Farewell to Porirua’s favourite son
Jerry Collins was farewelled at a packed Te Rauparaha Arena last week, surrounded by residents from the city that was so proud of him, and big names from the rugby world.
Speeches at the public funeral on Wednesday lasted more than three hours and were a combination of childhood tales from family and behind the scenes as a Northern United, Wellington Lions, Hurricanes and All Blacks player.
Common themes were friendship, leadership, respect and love, littered with the occasional sneaky cigarette the Porirua hard man used to enjoy.
Stories that emerged included that Collins was an early candidate for this year’s Dancing with the Stars television programme, how he may have shielded his 3-month-old daughter during the car accident that claimed his and partner Alana’s life and left their baby, Ayla, clinging to life, that he irritated his All Black bosses by not wearing correct sponsors’ kit, and that he shunned the nightclubs in the cities for the rural pubs, where he loved talking to people.
It was as close to a state funeral as you can get in Porirua. Current and former All Blacks attending included Dan Carter, Richie McCaw, Jonah Lomu, Michael Jones, Tana Umaga and several Lions and Hurricanes players.
Alana’s father, Darrell, who travelled to Porirua from Canada with his daughter, Nora, said Collins was a devoted and respectful man who carried baby Ayla around whenever she was awake. He was unaware of his son-inlaw’s status as a sports hero in New Zealand until well after they had met.
‘‘ Alana said, ‘ Don’t ask him about rugby’, so I didn’t. But after they left [from their first encounter, in California] I thought I better check him out on the internet. Wow! In Canada it would be like having [ice hockey legend] Wayne Gretzky over for supper.’’

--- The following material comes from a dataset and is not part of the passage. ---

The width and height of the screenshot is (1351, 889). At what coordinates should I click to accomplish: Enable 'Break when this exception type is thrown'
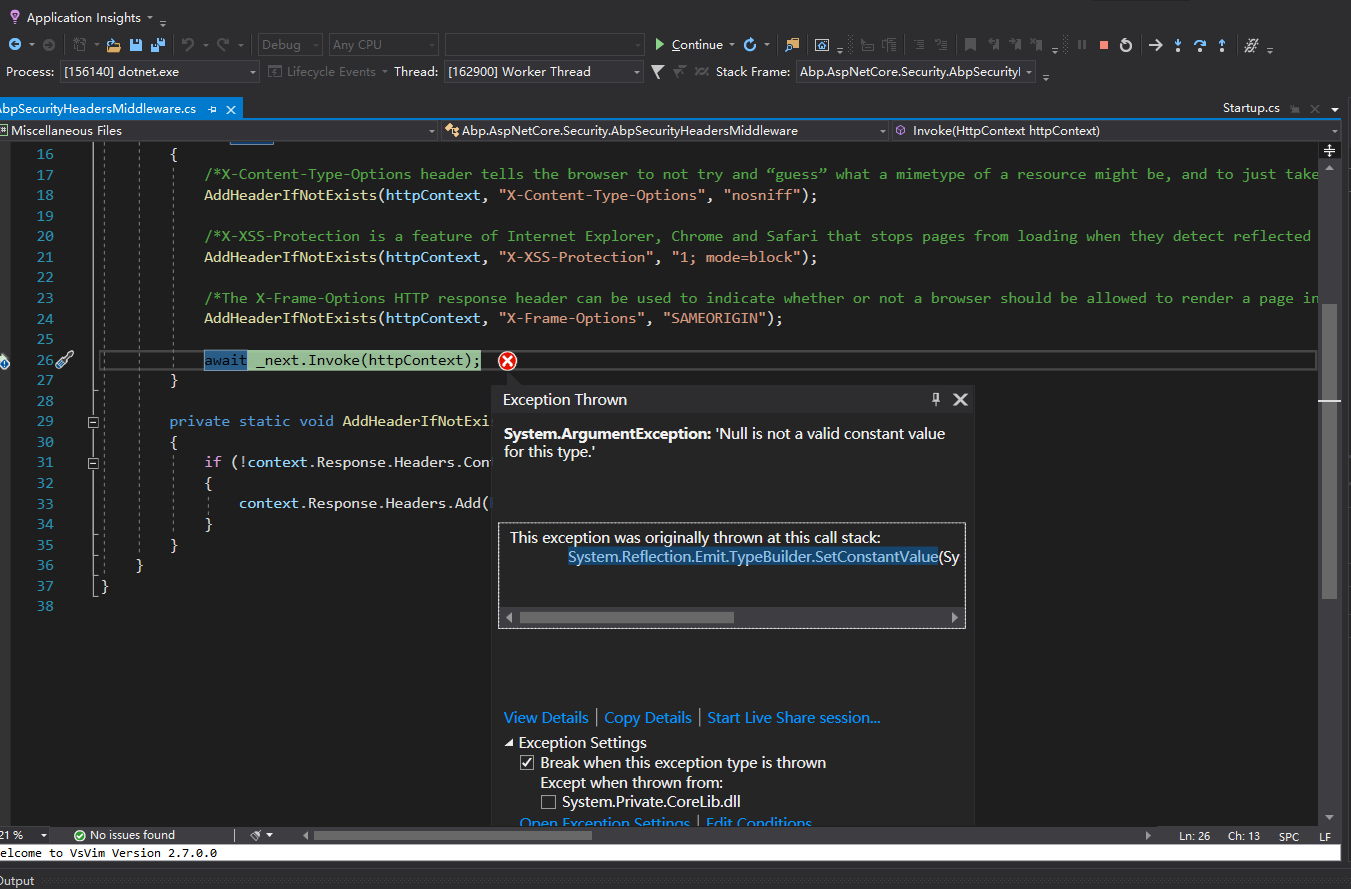click(527, 762)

All Blacks Chris Masoe, Conrad Smith, Tana Umaga and Ma’a Nonu spoke of a fearsome hard man on the field and a joker off it. Nonu used adjectives like ruthless, fearless, brave, courageous and a leader who inspired his peers and set the benchmark for hard-hitting loose forwards.
‘‘I would see the love he had for P-town,’’ Nonu said. ‘‘He never forgot where he came from. He was a mentor, a friend and a loving brother.’’
Brenda Collins talked about her ‘‘momma’s boy’’ brother who had no filter, no fear and would worry about consequences tomorrow.
After the funeral, Porirua mayor Nick Leggett said it was still too early to be talking about the best way to honour Collins in the city. The subject would be raised at a council meeting in the near future, he said, with a report to follow that would look at different options, including suggestions of naming the main stand at Porirua Park after Collins or even the park itself.
The Collins family, Northern United, and Ngati Toa would be consulted, Leggett said.
Clockwise from above: Sonny Bill Williams, in jersey, and Piri Weepu, in woollen hat, were among many All Black stars who attended the funeral. Collins’ casket is brought into Te Rauparaha Arena. The arena was overflowing.
Proud of New Zealand and proud of the All Blacks. Jerry Collins’ grave at Whenua Tapu.
Alana Madill’s father Darrell and sister Nora speak at the funeral.
All Black great Tana Umaga was among the pall-bearers.